>>>
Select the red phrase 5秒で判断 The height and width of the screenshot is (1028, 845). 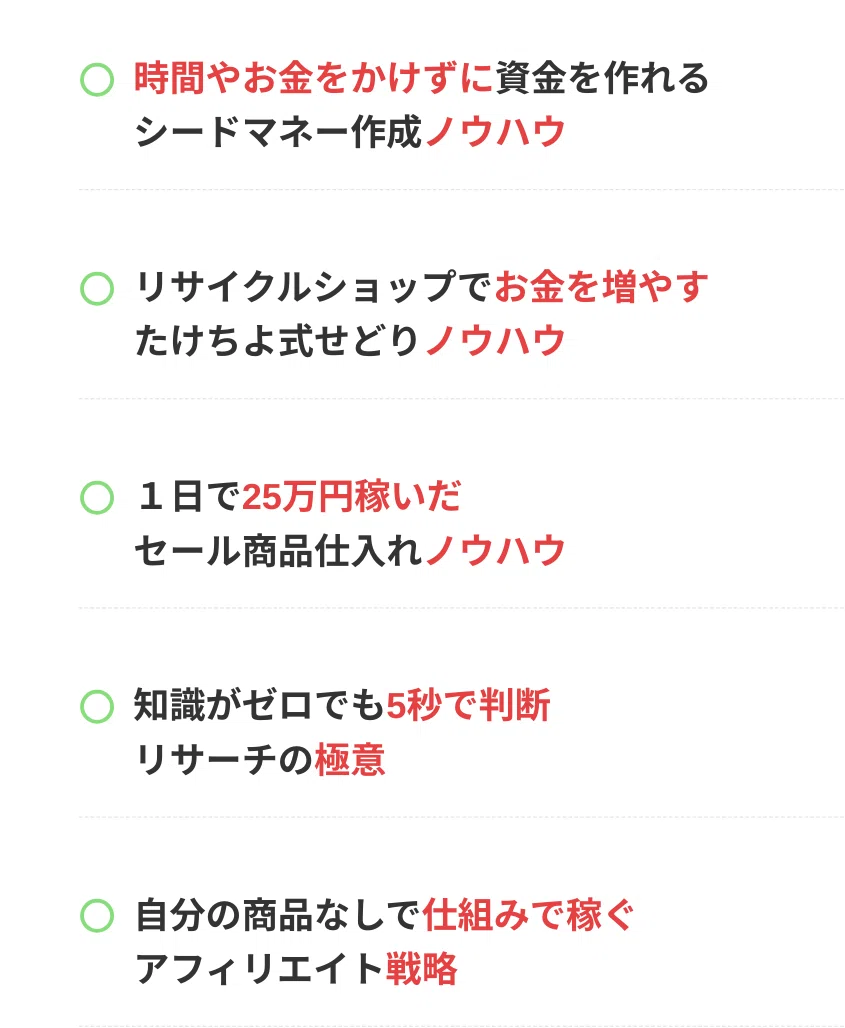tap(468, 707)
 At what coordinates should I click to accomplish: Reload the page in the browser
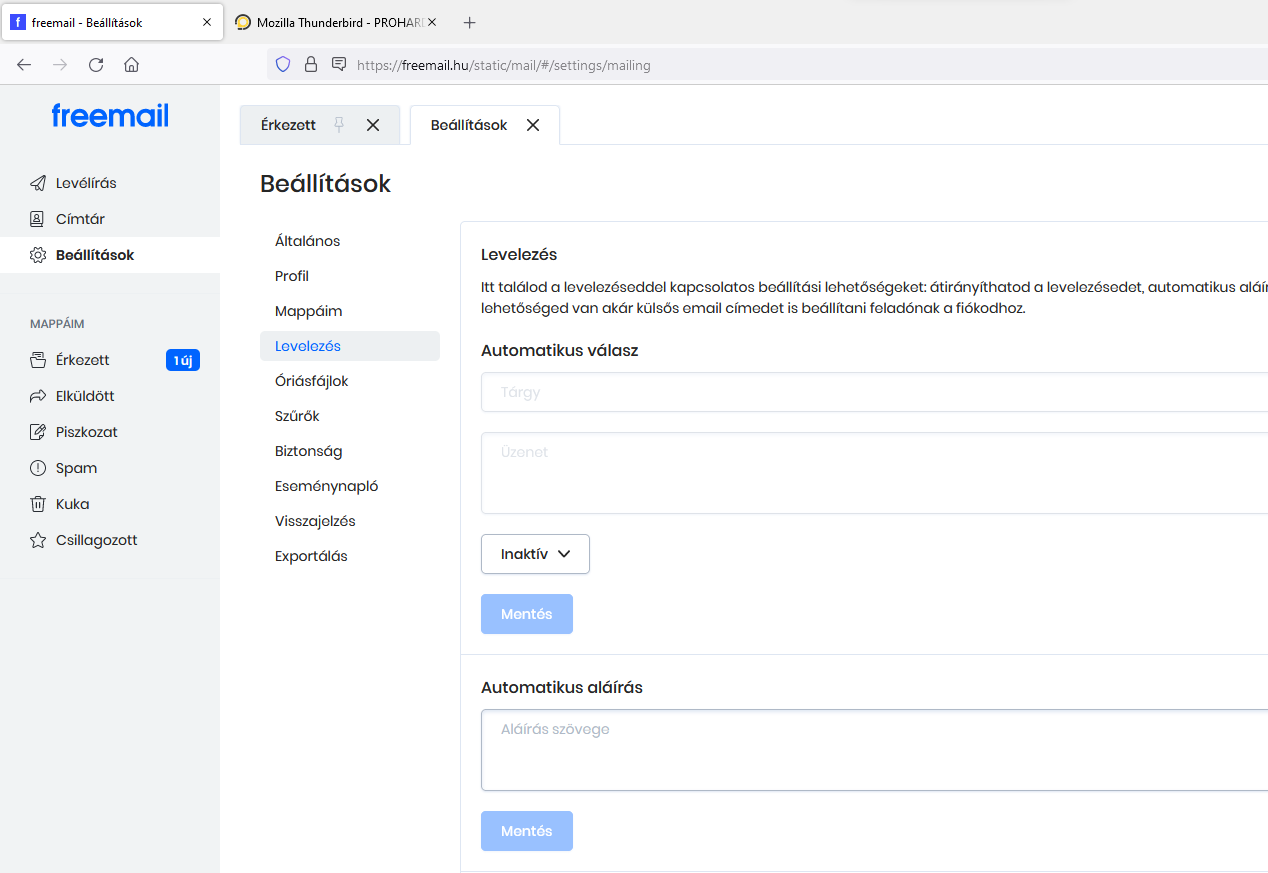pos(96,65)
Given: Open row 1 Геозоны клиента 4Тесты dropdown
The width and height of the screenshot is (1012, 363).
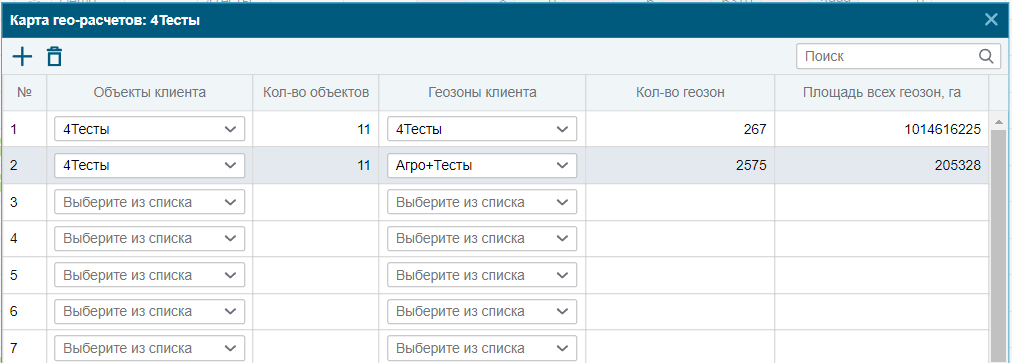Looking at the screenshot, I should point(482,129).
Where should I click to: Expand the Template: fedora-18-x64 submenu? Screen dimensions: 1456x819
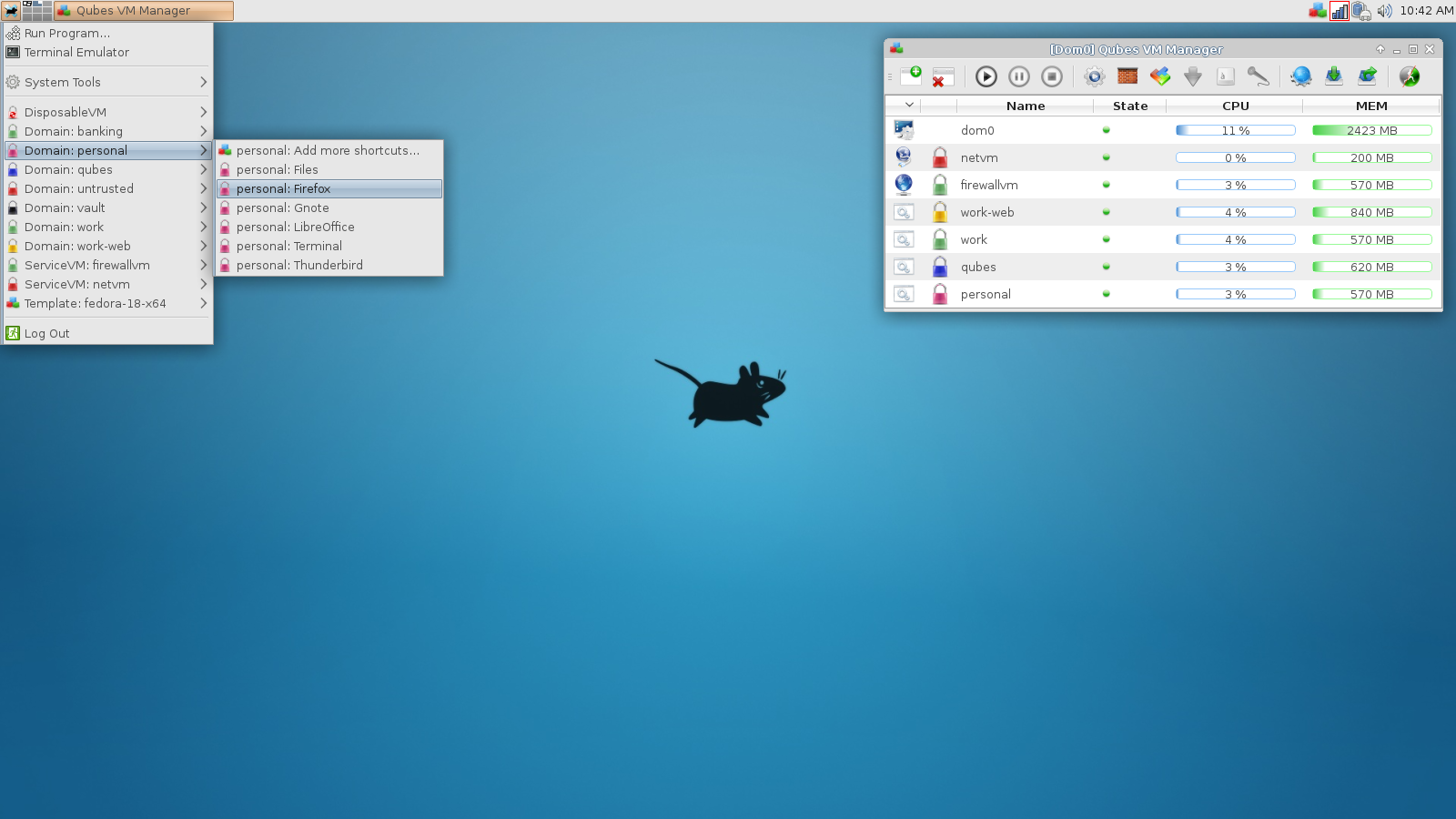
<<<
▶ Your objective
All that is wanted is the lines from the one holding "Given: Open row" through the end of the material, duplicated exactly, with no pictures.

▶ Answer space
Given: Open row 1 Геозоны клиента 4Тесты dropdown
The width and height of the screenshot is (1012, 363).
Looking at the screenshot, I should point(482,129).
Where should I click to: Expand the Template: fedora-18-x64 submenu? Screen dimensions: 1456x819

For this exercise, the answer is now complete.